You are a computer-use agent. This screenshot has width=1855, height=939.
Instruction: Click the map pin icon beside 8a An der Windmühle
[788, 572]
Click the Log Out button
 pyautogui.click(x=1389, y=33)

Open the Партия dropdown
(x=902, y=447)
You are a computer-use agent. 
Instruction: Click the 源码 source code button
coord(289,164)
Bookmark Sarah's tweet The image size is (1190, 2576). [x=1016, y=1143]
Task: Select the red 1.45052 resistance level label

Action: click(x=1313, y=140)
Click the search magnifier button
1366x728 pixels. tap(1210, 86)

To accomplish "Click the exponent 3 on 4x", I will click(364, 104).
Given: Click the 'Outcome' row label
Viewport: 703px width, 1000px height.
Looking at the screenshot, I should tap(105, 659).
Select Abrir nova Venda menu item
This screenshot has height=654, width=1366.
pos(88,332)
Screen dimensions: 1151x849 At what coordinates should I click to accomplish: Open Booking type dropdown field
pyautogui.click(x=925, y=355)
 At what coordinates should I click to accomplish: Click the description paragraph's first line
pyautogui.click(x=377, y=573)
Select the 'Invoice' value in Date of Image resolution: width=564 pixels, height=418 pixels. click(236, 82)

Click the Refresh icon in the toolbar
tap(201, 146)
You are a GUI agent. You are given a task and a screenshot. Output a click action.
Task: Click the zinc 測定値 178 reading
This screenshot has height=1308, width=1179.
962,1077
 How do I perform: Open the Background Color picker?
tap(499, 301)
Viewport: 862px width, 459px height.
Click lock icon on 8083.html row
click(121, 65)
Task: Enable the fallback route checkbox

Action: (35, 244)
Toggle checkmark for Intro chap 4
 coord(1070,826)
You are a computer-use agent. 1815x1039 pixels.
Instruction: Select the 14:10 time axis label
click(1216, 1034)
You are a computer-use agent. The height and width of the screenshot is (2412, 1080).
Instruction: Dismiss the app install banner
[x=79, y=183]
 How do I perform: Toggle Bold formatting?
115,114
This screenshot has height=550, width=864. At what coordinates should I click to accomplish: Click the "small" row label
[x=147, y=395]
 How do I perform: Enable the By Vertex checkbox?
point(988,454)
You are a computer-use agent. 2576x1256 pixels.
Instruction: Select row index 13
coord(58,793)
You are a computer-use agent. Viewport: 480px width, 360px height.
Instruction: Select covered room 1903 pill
**********
- [About this task]: Check each line of the listing above, and copy it if it contains the word "computer".

- [Response]:
You are a computer-use agent. This screenshot has width=1855, height=939.
You are a computer-use agent. 
You are a computer-use agent. 1815x1039 pixels.
You are a computer-use agent. The height and width of the screenshot is (2412, 1080).
You are a computer-use agent. 2576x1256 pixels.
You are a computer-use agent. Viewport: 480px width, 360px height.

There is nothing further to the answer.